To create the relationships between tables, we need to identify foreign keys. We can use the same approach as we did with primary keys, this time with dm_enum_fk_candidates().
# A tibble: 11 × 3
columns candidate why
<keys> <lgl> <chr>
1 season TRUE ""
2 version FALSE "Can't combine `value1` <character> and `va…
3 episode_number_overall FALSE "values of `episodes$episode_number_overall…
4 episode FALSE "values of `episodes$episode` not in `seaso…
5 title FALSE "Can't combine `value1` <character> and `va…
6 air_date FALSE "Can't combine `value1` <character> and `va…
7 viewers FALSE "values of `episodes$viewers` not in `seaso…
8 quote FALSE "Can't combine `value1` <character> and `va…
9 author FALSE "Can't combine `value1` <character> and `va…
10 imdb_rating FALSE "values of `episodes$imdb_rating` not in `s…
11 n_ratings FALSE "values of `episodes$n_ratings` not in `sea…
dm_add_fk() is the same as dm_add_pk() except for foreign keys.
Two powerful features included with {dm} are relational table visualization and integrity checks. dm_draw() gives us a visualization to inspect the relationships between tables and the keys used to do so.
• Table `loadouts`: foreign key `name`, `season` into table `survivalists`: Can't combine `value1` <character> and `value1` <double>.
We can see that there is an issue with constraints for joining loadouts and survivalists.
Table Flattening
In my own projects, the power of a well organized tidy data structure is most evident when I join tidy tables to answer a particular question about the project.
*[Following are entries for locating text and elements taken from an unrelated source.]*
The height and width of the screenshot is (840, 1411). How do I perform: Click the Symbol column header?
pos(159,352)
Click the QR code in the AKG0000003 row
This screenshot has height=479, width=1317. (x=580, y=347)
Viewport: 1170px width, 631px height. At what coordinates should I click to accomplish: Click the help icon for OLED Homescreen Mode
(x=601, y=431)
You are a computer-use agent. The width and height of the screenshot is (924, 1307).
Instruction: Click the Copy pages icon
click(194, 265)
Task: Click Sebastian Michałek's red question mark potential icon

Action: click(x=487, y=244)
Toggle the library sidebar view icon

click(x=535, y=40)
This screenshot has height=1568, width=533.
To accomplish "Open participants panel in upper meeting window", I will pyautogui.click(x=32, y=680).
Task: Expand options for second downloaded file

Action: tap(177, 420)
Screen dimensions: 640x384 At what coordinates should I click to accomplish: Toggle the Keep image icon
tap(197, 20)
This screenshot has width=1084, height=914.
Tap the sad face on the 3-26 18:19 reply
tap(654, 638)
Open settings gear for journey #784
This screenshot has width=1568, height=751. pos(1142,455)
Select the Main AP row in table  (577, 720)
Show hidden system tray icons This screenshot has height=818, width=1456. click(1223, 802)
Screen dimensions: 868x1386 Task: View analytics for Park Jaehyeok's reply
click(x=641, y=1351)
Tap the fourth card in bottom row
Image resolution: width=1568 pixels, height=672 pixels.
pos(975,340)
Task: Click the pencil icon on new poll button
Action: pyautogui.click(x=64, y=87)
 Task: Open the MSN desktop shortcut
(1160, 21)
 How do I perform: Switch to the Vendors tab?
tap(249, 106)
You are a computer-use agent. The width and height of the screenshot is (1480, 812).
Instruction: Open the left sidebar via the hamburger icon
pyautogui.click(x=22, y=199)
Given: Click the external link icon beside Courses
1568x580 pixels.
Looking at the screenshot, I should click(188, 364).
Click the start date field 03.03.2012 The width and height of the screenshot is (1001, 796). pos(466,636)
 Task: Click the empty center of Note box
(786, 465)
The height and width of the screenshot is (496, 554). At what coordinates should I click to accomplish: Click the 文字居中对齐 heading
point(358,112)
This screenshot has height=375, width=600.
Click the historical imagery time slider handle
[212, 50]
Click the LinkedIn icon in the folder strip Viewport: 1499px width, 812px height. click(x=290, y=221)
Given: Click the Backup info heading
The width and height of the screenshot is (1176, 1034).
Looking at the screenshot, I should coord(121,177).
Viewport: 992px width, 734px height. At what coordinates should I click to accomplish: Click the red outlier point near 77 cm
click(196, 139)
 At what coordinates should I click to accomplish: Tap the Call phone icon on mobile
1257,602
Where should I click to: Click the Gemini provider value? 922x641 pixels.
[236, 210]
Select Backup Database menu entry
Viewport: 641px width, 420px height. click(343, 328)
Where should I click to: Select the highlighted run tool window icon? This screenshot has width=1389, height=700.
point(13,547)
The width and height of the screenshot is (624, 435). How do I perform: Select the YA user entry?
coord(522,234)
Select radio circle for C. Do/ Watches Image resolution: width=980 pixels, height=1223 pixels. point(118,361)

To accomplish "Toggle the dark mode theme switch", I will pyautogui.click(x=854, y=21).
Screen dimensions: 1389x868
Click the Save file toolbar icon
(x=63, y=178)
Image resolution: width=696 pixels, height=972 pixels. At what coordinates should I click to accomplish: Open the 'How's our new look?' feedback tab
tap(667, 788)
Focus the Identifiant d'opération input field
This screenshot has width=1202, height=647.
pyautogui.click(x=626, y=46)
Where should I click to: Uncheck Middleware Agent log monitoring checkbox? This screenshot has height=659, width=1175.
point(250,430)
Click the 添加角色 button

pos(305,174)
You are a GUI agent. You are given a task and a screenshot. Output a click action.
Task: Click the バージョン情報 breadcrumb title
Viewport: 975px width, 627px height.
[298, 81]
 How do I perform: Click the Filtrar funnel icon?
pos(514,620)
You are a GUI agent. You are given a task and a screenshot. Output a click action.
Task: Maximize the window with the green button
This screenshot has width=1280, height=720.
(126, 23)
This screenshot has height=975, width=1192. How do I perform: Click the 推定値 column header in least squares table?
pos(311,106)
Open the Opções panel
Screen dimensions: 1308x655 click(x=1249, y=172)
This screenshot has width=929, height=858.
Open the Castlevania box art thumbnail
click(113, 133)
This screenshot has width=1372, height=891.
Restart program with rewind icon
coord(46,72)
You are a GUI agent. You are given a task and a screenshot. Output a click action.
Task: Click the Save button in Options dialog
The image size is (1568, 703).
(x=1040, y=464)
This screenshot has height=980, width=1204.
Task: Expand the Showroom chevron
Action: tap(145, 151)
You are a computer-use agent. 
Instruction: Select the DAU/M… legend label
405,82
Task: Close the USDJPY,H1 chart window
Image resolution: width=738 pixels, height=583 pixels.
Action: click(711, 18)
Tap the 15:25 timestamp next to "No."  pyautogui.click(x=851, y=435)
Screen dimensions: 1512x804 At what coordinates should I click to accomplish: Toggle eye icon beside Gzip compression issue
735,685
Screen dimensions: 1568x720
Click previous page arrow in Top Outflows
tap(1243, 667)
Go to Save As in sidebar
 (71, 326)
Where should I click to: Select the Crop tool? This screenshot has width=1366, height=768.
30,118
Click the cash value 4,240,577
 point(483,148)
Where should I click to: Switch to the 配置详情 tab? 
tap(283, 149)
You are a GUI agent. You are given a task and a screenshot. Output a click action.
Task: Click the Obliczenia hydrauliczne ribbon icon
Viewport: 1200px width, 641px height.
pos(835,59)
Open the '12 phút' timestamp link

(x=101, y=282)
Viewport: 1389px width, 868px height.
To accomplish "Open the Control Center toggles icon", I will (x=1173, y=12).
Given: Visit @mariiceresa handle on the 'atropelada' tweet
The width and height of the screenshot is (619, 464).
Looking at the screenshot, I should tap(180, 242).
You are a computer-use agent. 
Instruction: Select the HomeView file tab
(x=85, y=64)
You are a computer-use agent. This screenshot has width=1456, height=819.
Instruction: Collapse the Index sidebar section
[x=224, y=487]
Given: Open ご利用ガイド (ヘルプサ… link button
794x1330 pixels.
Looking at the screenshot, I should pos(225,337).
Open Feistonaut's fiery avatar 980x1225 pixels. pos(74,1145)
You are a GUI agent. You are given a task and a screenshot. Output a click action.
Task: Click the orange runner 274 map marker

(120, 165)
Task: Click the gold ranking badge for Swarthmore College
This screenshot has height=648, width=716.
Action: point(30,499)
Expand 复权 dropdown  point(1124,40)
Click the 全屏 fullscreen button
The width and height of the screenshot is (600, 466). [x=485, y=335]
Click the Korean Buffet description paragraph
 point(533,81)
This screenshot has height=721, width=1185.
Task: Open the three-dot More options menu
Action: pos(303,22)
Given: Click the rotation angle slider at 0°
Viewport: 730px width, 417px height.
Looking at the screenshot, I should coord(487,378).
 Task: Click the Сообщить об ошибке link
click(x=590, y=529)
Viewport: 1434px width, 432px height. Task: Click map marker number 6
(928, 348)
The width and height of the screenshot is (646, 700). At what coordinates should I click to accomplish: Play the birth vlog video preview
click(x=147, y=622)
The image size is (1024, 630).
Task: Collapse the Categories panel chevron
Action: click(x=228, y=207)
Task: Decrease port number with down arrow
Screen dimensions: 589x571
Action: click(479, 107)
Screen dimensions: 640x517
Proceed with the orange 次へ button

The joined table can sometimes be the most valuable step in the product. From these joins, I can usually build visuals and summaries that becomes the most visible artifact of the product.
dm_flatten_to_tbl() uses a table of our choosing as starting point and produces a wide table that brings in information from our other tables. Importantly, columns with the same name but no relationship (i.e., they are not primary <-> foreign keys) are disambiguated. This seems like it could explode for more complicated data structures, but four tables seems manageable.
# A tibble: 94 × 23
season name age gender city state count…¹ result days_…² medic…³ reaso…⁴
<dbl> <chr> <dbl> <chr> <chr> <chr> <chr> <dbl> <dbl> <lgl> <chr>
1 1 Alan … 40 Male Blai… Geor… United… 1 56 FALSE <NA>
2 1 Sam L… 22 Male Linc… Nebr… United… 2 55 FALSE Lost t…
3 1 Mitch… 34 Male Bell… Mass… United… 3 43 FALSE Realiz…
4 1 Lucas… 32 Male Quas… Iowa United… 4 39 FALSE Felt c…
5 1 Dusti… 37 Male Pitt… Penn… United… 5 8 FALSE Fear o…
6 1 Brant… 44 Male Albe… Nort… United… 6 6 FALSE Consum…
7 1 Wayne… 46 Male Sain… New … Canada 7 4 FALSE Fear o…
8 1 Joe R… 24 Male Wind… Onta… Canada 8 4 FALSE Loss o…
9 1 Chris… 41 Male Umat… Flor… United… 9 1 FALSE Fear o…
10 1 Josh … 31 Male Jack… Ohio United… 10 0 FALSE Fear o…
# … with 84 more rows, 12 more variables: reason_category <chr>, team <chr>,
# day_linked_up <dbl>, profession <chr>, url <chr>, version <chr>,
# location <chr>, country.seasons <chr>, n_survivors <dbl>, lat <dbl>,
# lon <dbl>, date_drop_off <chr>, and abbreviated variable names
# ¹country.survivalists, ²days_lasted, ³medically_evacuated,
# ⁴reason_tapped_out
The renaming of ambiguous columns is important in this case since seasons$country refers the location of the show and survivalists$country refers to the nationality of the survivalist.
A simple plot
Usign flattened data, we can make a simple plot of days lasted versus age colored by country.
library(ggplot2)flat_survivors |>ggplot(aes(x = age, y = days_lasted, color = country.survivalists)) +geom_point(size =2, alpha =0.7) +theme_minimal() +labs(x ="Survivalist Age", y ="Days Alone", color ="Nationality",title ="Days on Alone vs Survivalist Age",subtitle ="Color Indicates Nationality" ) +theme(plot.title.position ="plot")
In a future post, I’d like to explore going from files to dm to a database.